Suppose I have a (possibly infinite) bag of coins with various weights. I select a coin and flip it $n$ times. Averaging over the choice of coins from the bag, there is some probability of seeing exactly $k$ heads, for $k=0,...,n$. Let $r_k$ be the probability of seeing exactly $k$ heads.

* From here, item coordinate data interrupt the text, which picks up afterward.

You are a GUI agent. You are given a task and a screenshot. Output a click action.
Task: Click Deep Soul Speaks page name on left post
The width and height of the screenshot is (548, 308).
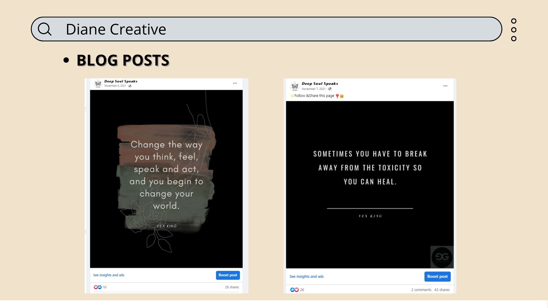pyautogui.click(x=121, y=81)
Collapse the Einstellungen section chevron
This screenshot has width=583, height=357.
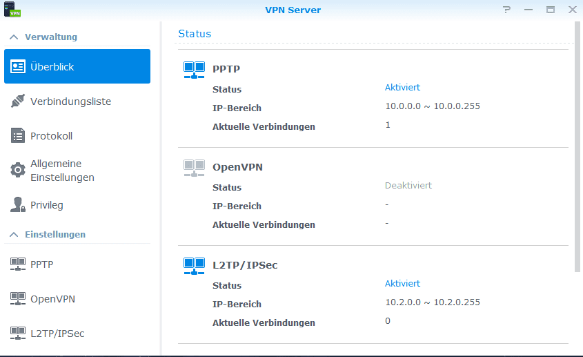[x=14, y=235]
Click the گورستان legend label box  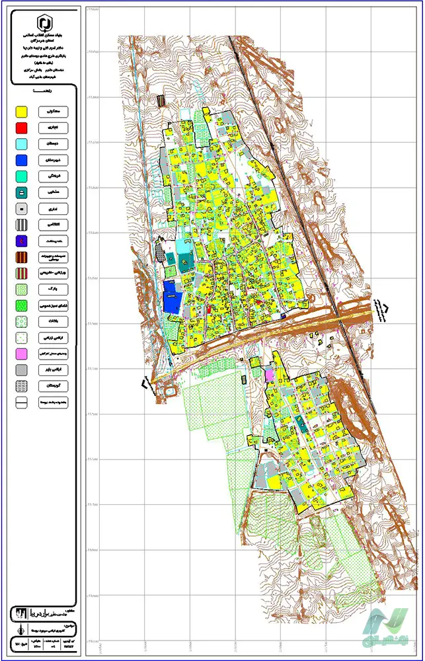click(54, 386)
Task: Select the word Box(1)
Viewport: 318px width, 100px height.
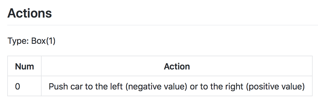Action: 43,41
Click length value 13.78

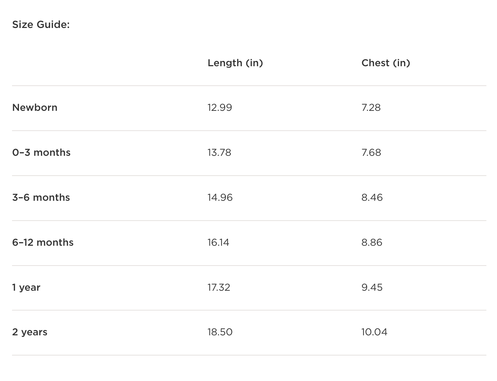(x=219, y=153)
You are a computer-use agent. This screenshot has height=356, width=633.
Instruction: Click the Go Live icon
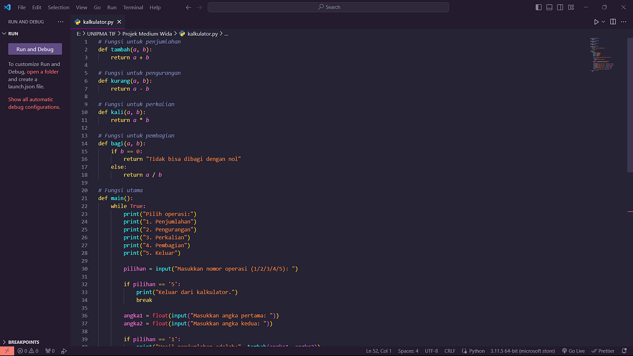tap(573, 350)
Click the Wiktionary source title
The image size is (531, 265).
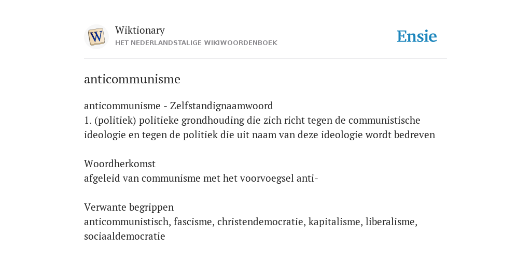click(140, 30)
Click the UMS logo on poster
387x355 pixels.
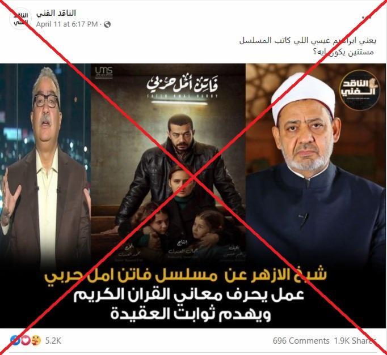tap(104, 72)
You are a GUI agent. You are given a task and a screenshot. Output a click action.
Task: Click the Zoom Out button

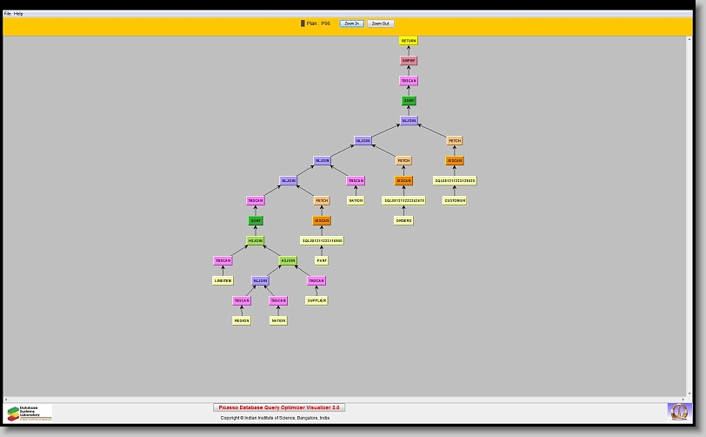point(380,24)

More formally, let $D$ be a probability distribution on the unit interval $[0,1]$, and let $h$ be a binomial random variable with parameters $n$ and $p$, where $p$ is drawn from $D$. Then marginalizing out $p$, the probability that $h=k$ is: $$r_k:=\int_{0}^{1} \binom{n}{k}p^k(1-p)^{n-k} dD(p)$$

Given $D$, we can (in principle) compute $(r_0,...,r_n)$. My question is: given $(r_0,...,r_n)$, does there exist some $D$ (i.e. bag of coins) that could have generated it? Or is the set of probabilities forbidden? More specifically, is there some finite procedure that I could follow to determine whether or not such a $D$ exists?

A few comments:

- Clearly we need $0\leq r_i\leq 1$ and $\sum_i r_i=1$.
- As a simple example of a forbidden configuration, take $n=2$ and $(r_0=0,r_1=1,r_2=0)$.
- Note that when $D$ exists, it is usually not unique.
- If we quantize the unit interval, e.g. if $D$ is supported on $\{0,\epsilon ,2\epsilon ,3\epsilon, ...,1\}$, we can express the quantized problem as a linear program. However, the LP fails to solve the original problem and also feels (to me) like overkill.